With respect to the 1X PC -> MD problem and why they havent come out with a recorder 
with a decent built-in USB 
interface, I think they're play "both sides of the fence" when it comes to issues of 
whether MD classifies as a music 
recorder or a computer peripheral.  The real culprit in this battle is the RIAA, whose 
silly rules create the problem in the first 
place.  If it weren't for the fact that, for legal reasons, every consumer device 
capable of recording digital audio sold in the 
US must be classified as either an audio recorder or a computer peripheral.   Audio 
recorders (MD and CDR audio) are 
subject to SCMS and the RIAA's tax, whereas computer peripherals (CDR data and MP3) 

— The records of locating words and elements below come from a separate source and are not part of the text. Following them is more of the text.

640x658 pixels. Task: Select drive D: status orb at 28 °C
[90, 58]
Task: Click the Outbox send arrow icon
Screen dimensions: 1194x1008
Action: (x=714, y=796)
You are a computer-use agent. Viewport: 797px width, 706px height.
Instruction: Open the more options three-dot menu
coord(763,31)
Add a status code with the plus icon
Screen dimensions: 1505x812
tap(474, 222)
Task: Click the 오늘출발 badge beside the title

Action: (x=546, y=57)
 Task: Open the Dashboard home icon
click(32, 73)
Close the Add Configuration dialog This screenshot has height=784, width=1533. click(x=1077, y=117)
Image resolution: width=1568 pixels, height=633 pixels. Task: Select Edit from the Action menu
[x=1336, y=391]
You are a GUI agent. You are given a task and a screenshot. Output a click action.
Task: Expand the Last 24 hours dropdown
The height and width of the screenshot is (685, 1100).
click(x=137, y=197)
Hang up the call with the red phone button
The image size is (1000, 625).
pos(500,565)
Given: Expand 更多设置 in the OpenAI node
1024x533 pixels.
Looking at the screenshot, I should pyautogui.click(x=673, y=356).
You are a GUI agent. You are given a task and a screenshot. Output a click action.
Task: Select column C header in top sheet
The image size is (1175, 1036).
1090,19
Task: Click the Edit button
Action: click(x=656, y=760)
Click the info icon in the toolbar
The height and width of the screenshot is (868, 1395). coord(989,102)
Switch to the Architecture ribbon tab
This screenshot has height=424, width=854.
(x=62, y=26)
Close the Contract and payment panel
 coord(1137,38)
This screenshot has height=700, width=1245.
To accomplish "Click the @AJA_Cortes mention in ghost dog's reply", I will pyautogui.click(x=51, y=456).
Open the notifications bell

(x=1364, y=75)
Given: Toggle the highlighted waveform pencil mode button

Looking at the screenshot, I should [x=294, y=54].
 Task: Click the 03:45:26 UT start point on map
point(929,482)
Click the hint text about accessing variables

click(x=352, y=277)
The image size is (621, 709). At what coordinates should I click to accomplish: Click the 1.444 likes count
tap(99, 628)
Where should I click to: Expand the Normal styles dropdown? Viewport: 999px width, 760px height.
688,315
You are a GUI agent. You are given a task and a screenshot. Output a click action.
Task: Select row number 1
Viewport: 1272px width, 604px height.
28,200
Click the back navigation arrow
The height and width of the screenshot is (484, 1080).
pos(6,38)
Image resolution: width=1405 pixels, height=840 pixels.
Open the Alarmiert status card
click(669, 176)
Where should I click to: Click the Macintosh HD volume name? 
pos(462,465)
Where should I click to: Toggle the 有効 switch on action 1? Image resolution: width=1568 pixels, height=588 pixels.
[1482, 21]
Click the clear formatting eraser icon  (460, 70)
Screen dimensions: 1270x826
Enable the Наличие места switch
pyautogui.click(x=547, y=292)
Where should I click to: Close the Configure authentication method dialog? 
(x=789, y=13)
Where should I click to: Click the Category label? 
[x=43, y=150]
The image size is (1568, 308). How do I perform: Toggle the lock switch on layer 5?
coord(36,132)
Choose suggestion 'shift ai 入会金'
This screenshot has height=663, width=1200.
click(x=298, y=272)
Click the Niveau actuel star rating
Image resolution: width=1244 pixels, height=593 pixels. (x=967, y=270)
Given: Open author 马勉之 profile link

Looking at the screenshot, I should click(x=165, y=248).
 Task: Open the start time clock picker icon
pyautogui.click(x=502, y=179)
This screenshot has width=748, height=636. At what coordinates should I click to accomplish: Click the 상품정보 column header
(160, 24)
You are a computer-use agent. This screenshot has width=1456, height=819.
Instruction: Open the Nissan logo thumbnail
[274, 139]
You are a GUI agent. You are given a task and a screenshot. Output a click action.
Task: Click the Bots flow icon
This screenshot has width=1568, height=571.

are not.  With the latest growth of 
CDR and MP3, maybe the RIAA will realize that they've lost the battle anyway.  I think 
the reason that stricter standards 
were put into place for MD has to do a lot with the era (10 years ago) when the MD 
standards were put into place.  For 
those of you that remember, the precursor to SCMS (in the late 80s) was an ANALOG 
system that placed a very narrow 
notch in the frequency response of the copyrighted music which all audio recorders 
(even analog cassette decks) were to 
recognize and refuse to record (not even ONE copy, as SCMS allows).  Luckily, 
extensive NIST tests showed that the notch 
was very annoying in many types of music, and so the RIAA backed down.  But this was 
the era in which MD was born, and I 
think we're still bearing the legacy of that thinking to this day.